Rewrite the entries in the stretch from the line containing "How do I perform: Select" through the line containing "(x=64, y=617)", changing "Create task" to "Delete task" and keeping everything else unchanged. Leave the pictures out of your answer.

## START GIVEN RECORDS

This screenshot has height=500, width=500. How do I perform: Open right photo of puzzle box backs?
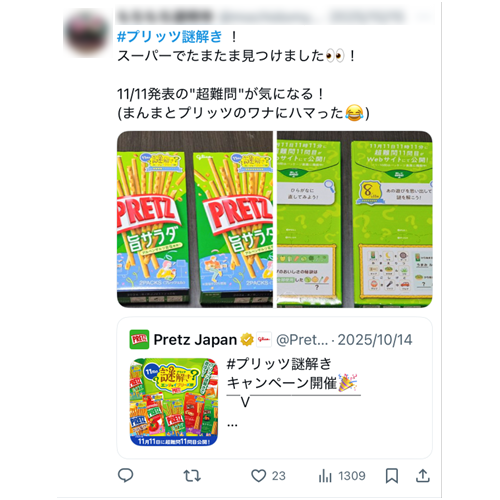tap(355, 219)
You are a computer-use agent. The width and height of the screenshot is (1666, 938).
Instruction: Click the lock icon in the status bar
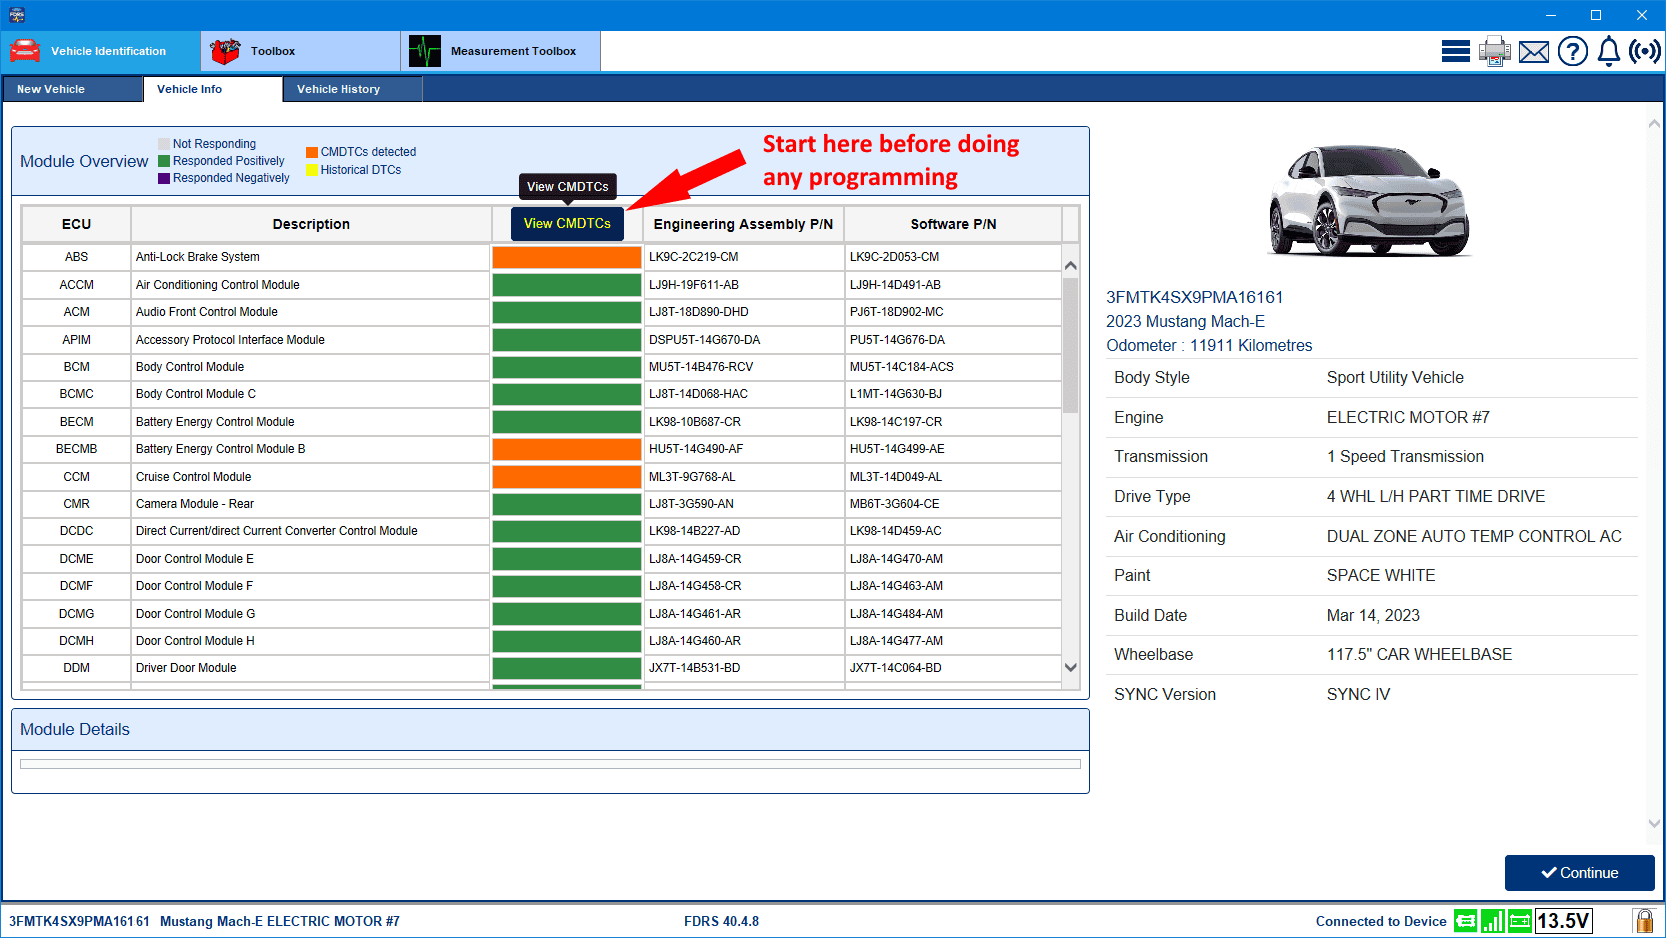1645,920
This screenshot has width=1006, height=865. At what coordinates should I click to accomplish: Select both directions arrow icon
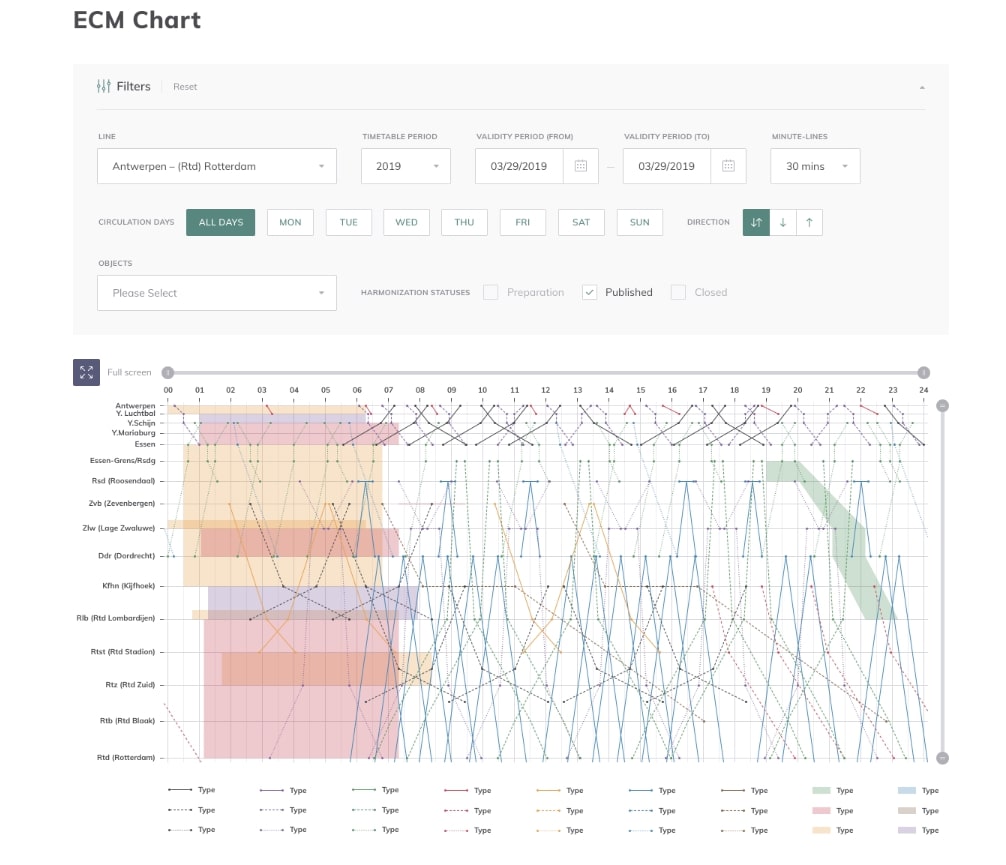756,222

## END GIVEN RECORDS
## START GIVEN RECORDS

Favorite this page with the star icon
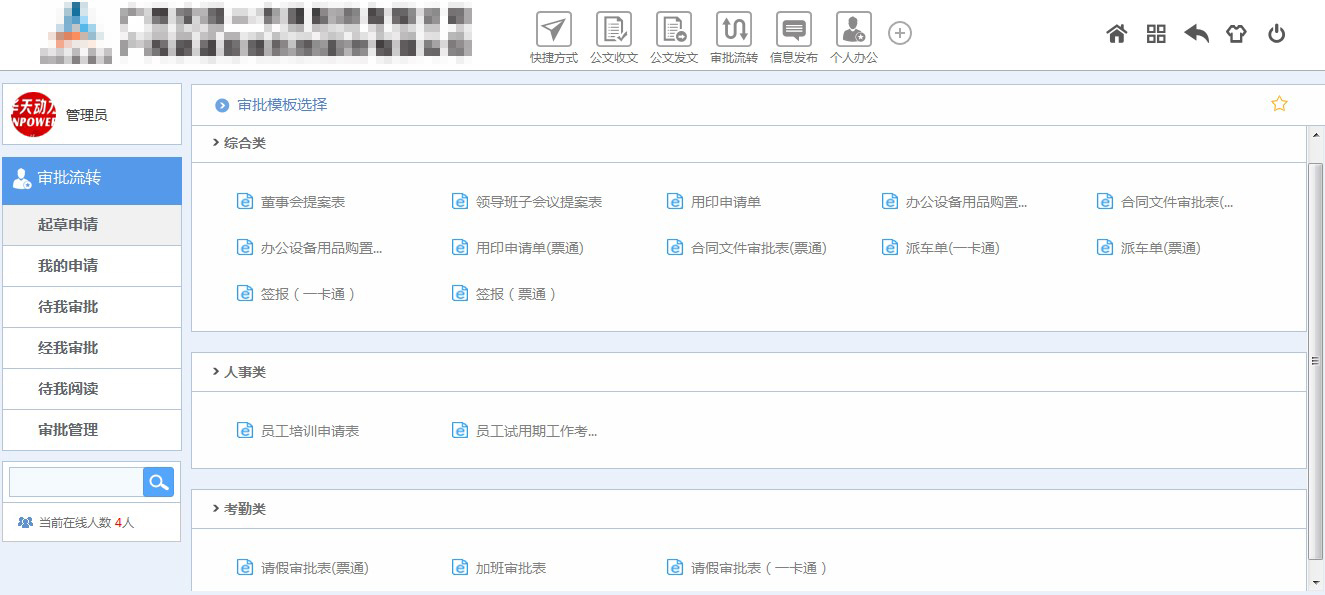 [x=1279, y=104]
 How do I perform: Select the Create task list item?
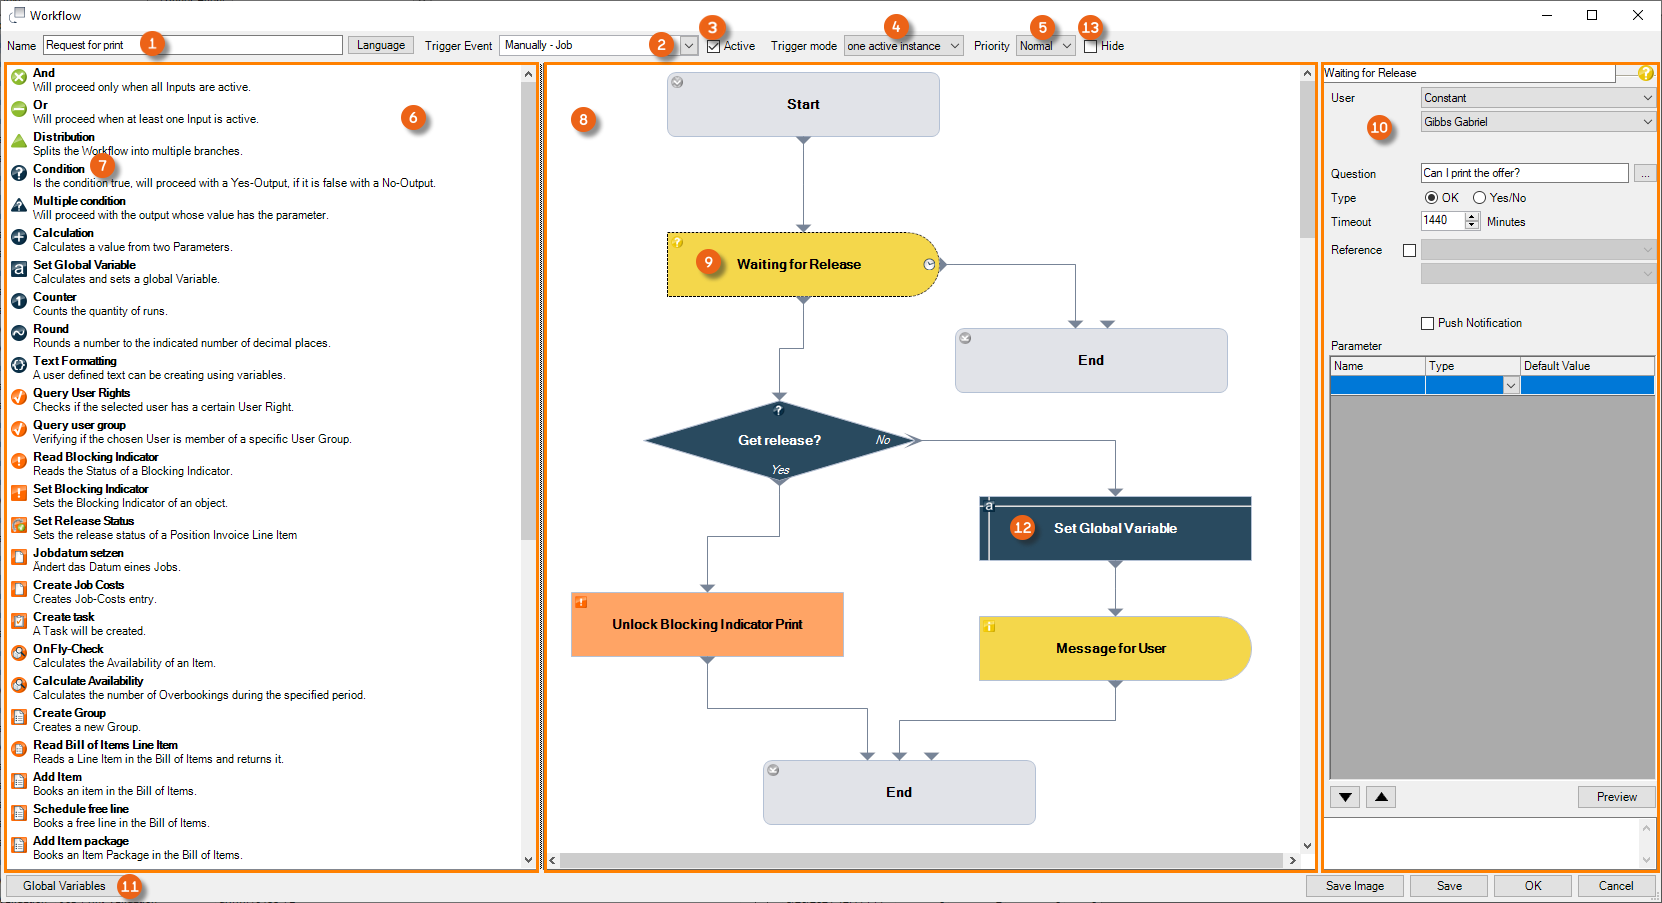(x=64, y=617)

## END GIVEN RECORDS
## START GIVEN RECORDS

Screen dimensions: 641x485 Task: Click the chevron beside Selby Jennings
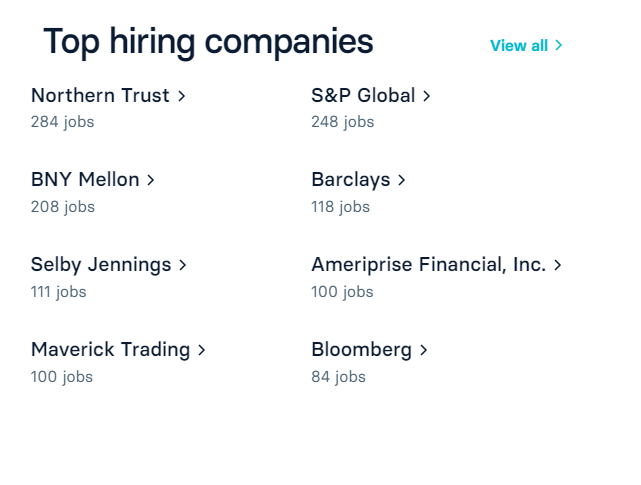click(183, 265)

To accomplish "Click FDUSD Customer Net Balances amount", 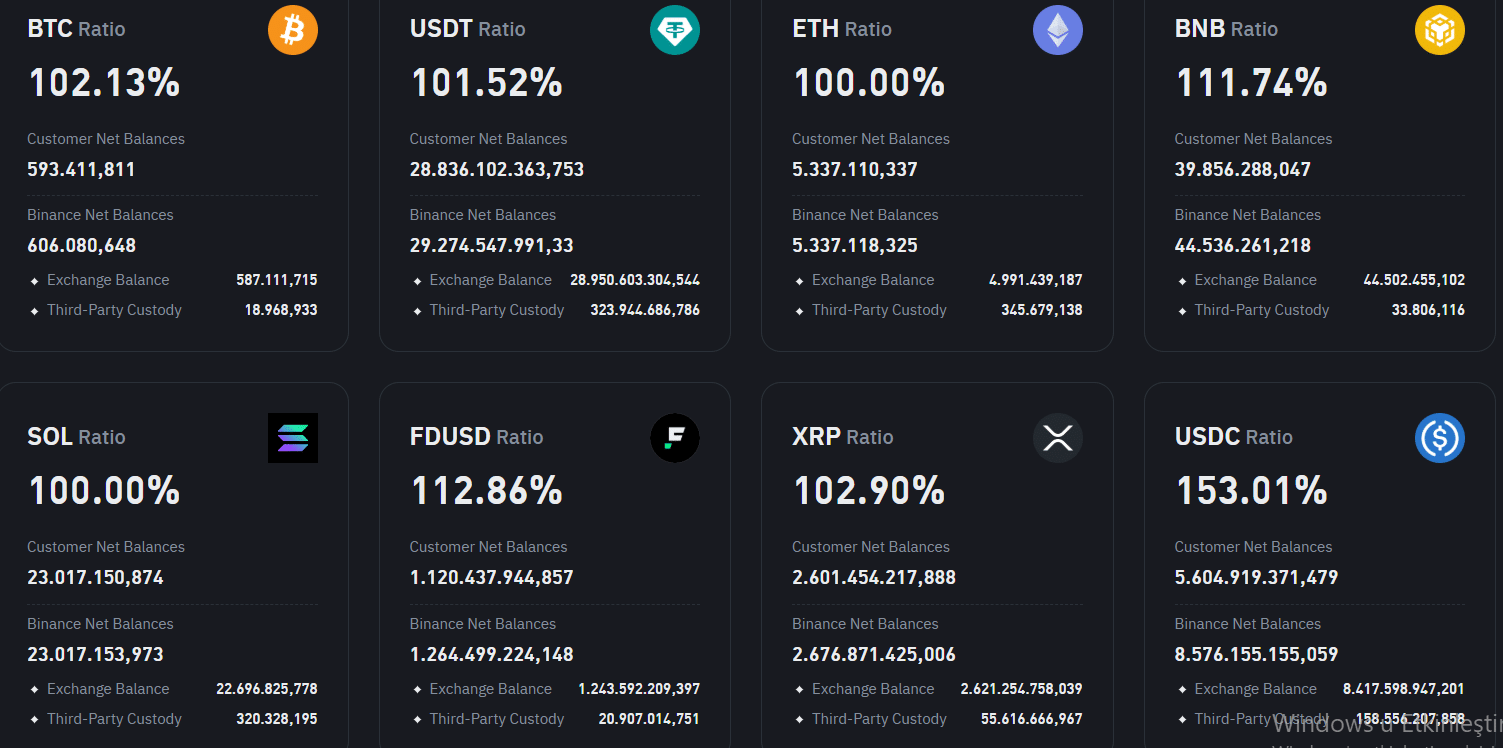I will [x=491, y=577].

## END GIVEN RECORDS

▶ FULL SOLUTION:
 How do I perform: Select the Delete task list item?
(x=64, y=617)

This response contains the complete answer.